On Tue, 2 Dec 2003 13:30:40 +0100, "Frithiof Andreas Jensen"
<[EMAIL PROTECTED]> wrote:

>
>"John Larkin" <[EMAIL PROTECTED]> wrote in
>message news:[EMAIL PROTECTED]
>
>
>> The white thermal compound stuff is better. For serious heat sinking,
>
>It sucks in production and it sucks during servicing - the Warth et. al.
>thermal pads handles much, much better (and if you cannot get the heat out
>with that, you are cutting it too close anyway).
>
>>   don't use an insulator. If you must, use 0.5 mil
>>   hard anodize on the heat sink.
>
>hehe - above 60 V you *must* use an insulator if the heat-sink is accessible
>to the user - 

The hard anodize *is* the insulator, with a thermal resistance a tiny
fraction of a sil-pad's. If the heatsink is properly grounded to the
chassis, it's safe even if an insulator - any insulator - fails.

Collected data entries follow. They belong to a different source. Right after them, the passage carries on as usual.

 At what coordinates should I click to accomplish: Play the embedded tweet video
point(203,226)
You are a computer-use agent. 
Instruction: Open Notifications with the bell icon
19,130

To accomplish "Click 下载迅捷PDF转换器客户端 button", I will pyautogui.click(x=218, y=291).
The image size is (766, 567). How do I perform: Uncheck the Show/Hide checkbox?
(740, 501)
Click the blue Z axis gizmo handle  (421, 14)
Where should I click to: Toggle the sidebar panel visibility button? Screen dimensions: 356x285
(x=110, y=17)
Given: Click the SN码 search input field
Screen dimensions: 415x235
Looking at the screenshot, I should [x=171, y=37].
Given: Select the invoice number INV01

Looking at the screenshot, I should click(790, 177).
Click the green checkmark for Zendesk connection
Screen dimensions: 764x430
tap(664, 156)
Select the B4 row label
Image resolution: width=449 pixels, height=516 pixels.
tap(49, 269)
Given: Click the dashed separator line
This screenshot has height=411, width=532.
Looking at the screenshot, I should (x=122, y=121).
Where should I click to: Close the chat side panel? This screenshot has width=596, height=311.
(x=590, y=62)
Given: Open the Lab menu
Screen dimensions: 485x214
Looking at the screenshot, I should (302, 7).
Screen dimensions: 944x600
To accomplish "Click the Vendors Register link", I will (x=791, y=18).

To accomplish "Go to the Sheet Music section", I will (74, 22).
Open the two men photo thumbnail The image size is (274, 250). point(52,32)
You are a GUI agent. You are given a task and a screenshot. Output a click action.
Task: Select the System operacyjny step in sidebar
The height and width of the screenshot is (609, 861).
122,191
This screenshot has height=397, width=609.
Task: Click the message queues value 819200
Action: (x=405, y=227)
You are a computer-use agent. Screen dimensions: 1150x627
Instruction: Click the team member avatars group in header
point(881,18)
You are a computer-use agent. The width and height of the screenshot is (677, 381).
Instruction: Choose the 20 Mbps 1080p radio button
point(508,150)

>besides I would not trust the anodising at all: One tiny piece
>of burr under the device; Boom! This *will* happen in a production
>environment..
>

A burr will punch through a sil-pad as well. Don't have them.
Interestingly, the hard anodize process etches the aluminum nicely...
it's a soft-looking, very smooth and pretty finish, and hard as glass.
If you take your sharpest meter probes and push as hard as you can,
you'll just measure infinity ohms on a properly hard-anodized heat
sink.


>>   *don't* use a silicone sil-pad or phase-change stuff.
>>   They are both awful thermally.
>
>No, Not Really - especially if the device is fixed with a clip instead of
>that silly screw/washer combo.

Do the math. Numbers beat opinions every time.